What this task involves: Print the line containing "Select the 思政课程与课程思政 central topic" and all lines after it, unchanged, through the end of the data. Leave the pictures out.

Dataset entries
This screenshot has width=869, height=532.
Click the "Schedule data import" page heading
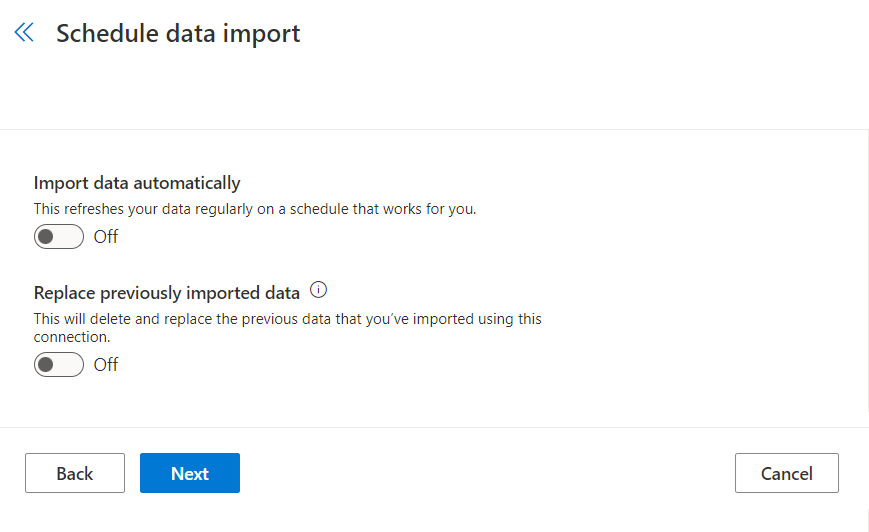coord(178,33)

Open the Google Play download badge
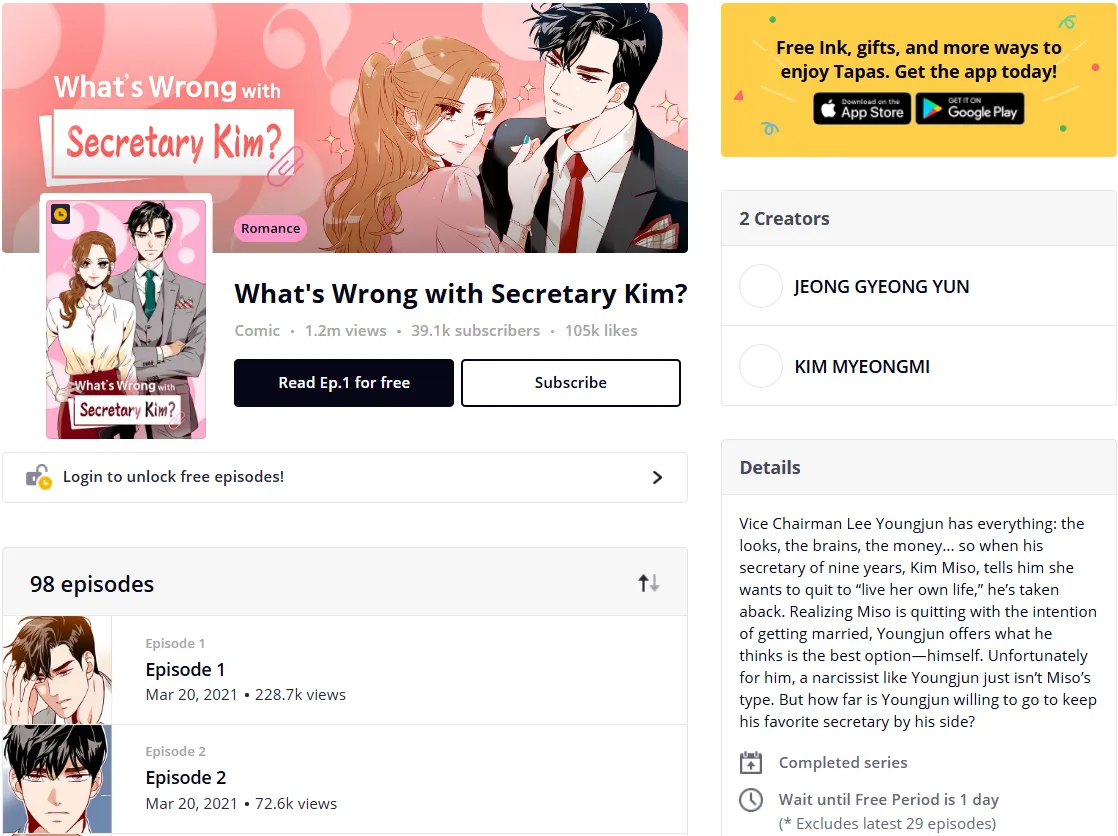coord(970,108)
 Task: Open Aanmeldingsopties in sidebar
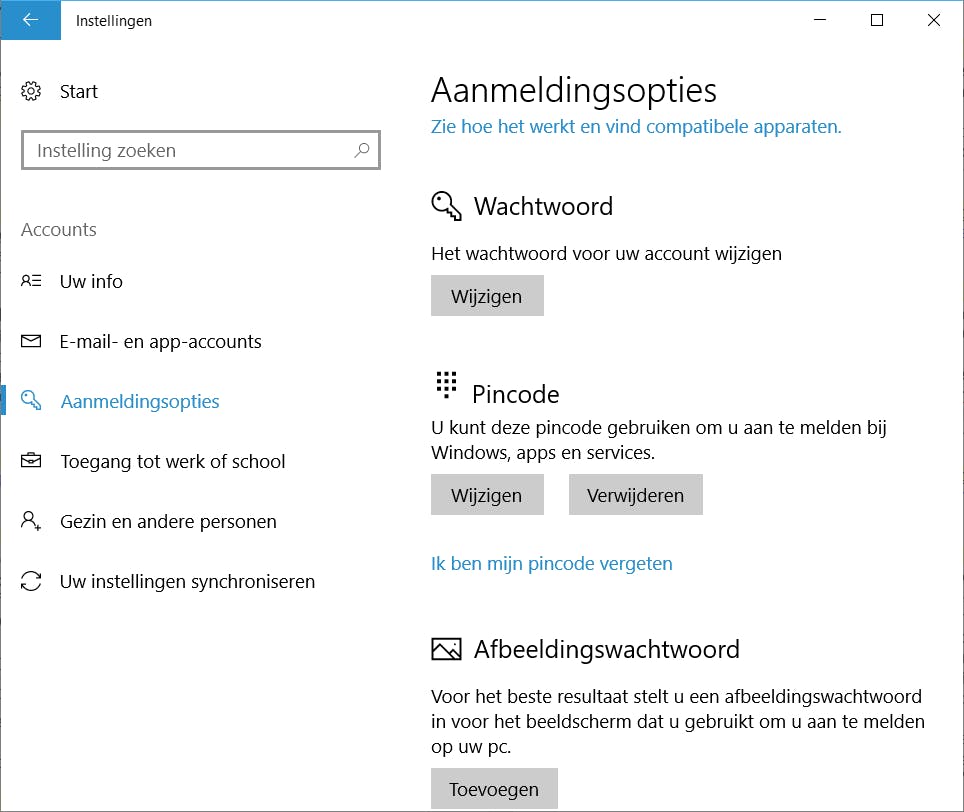tap(140, 401)
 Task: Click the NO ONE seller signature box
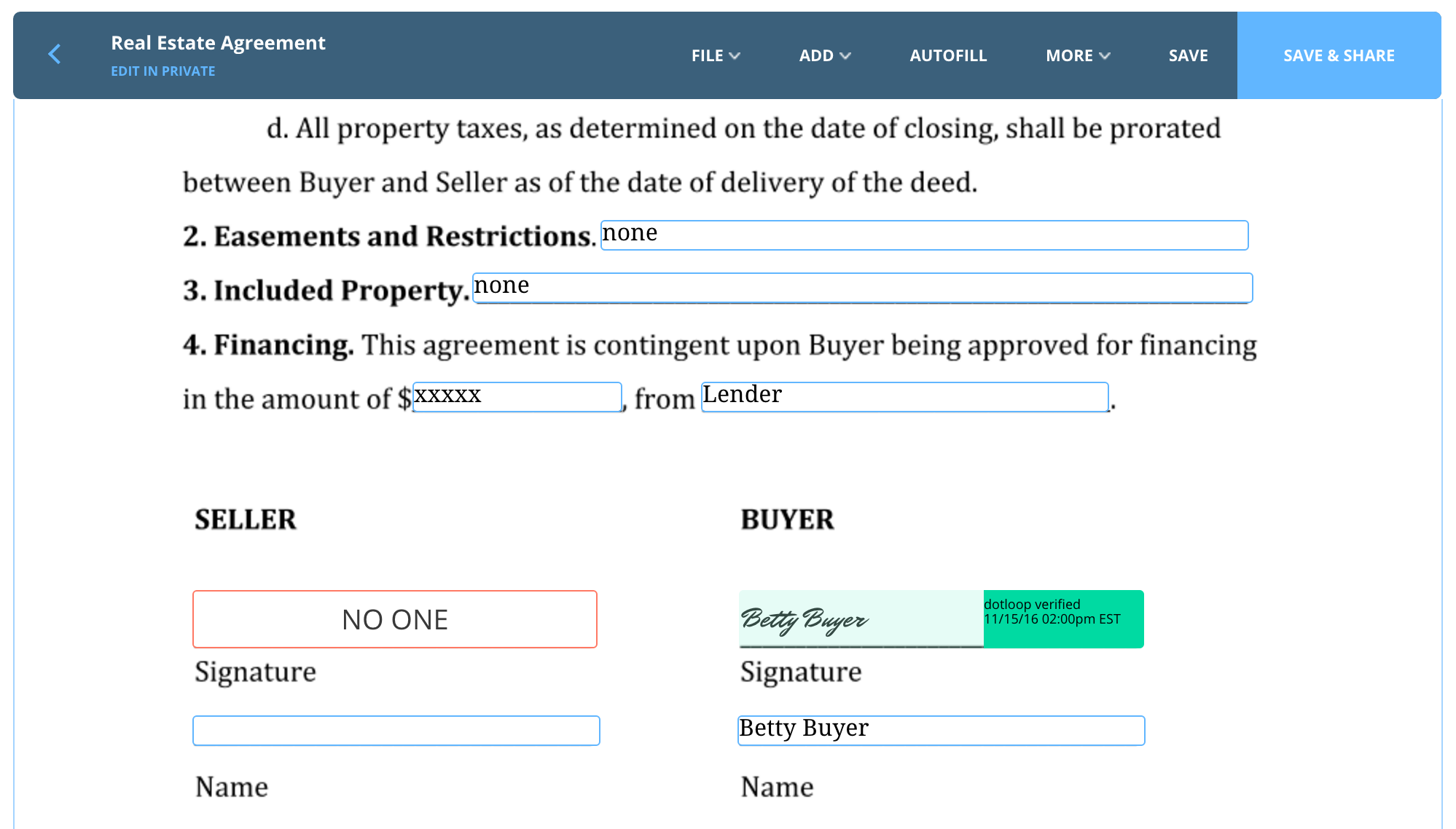click(x=394, y=619)

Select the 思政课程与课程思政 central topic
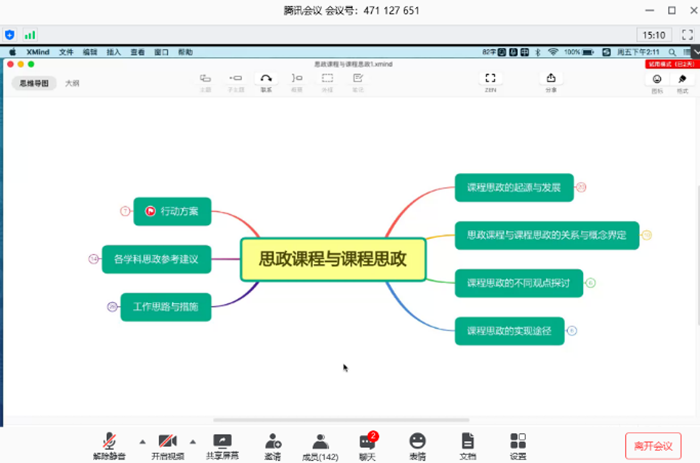click(x=332, y=259)
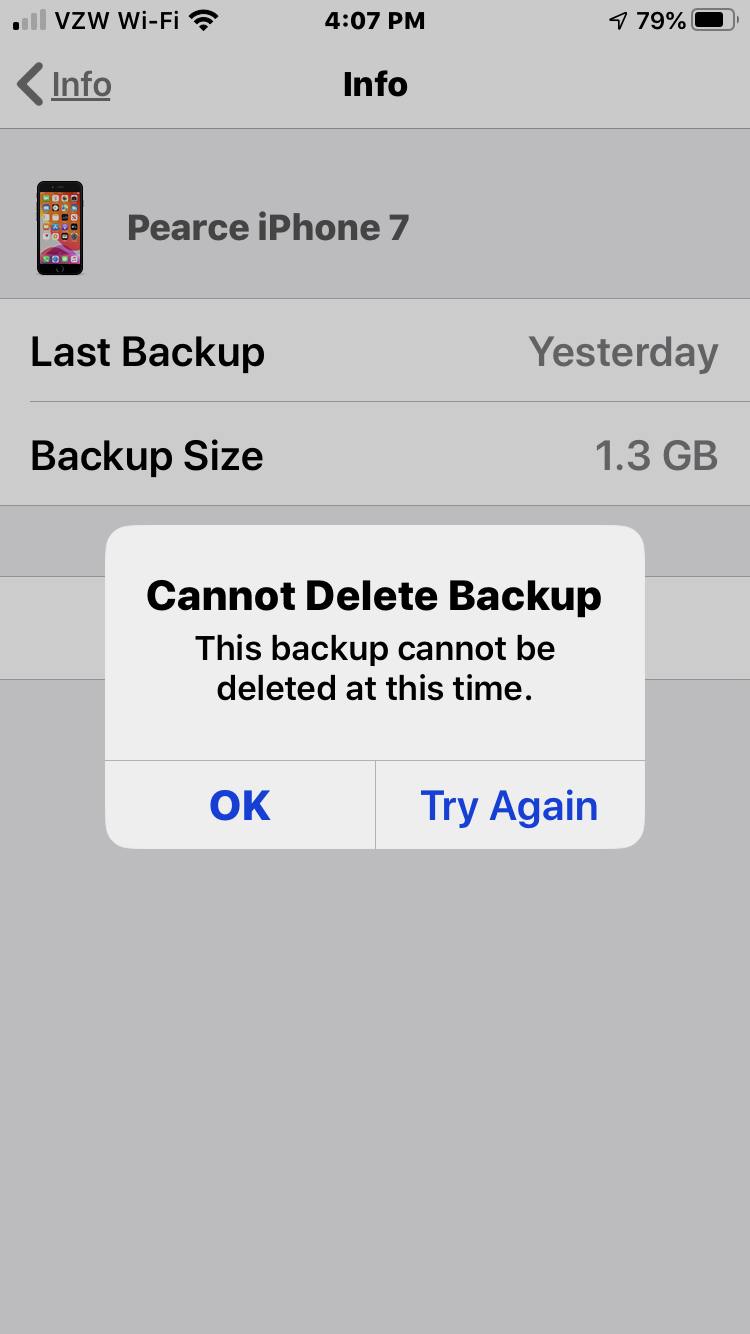Tap the Cannot Delete Backup alert title
750x1334 pixels.
point(374,596)
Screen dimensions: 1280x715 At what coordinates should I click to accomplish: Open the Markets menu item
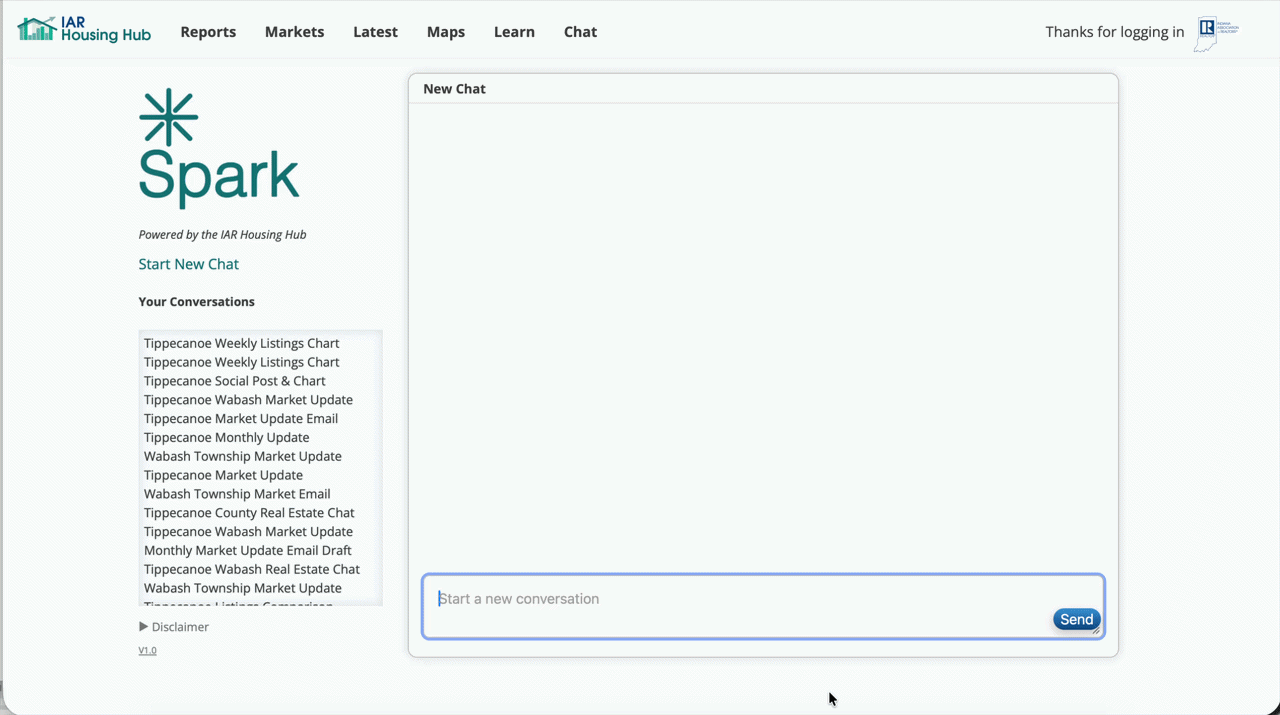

Result for this task:
Select the 思政课程与课程思政 central topic
click(x=332, y=259)
Tap the Cannot Delete Backup alert title
750x1334 pixels.
point(374,596)
Screen dimensions: 1280x715 At what coordinates should I click to accomplish: Open the Markets menu item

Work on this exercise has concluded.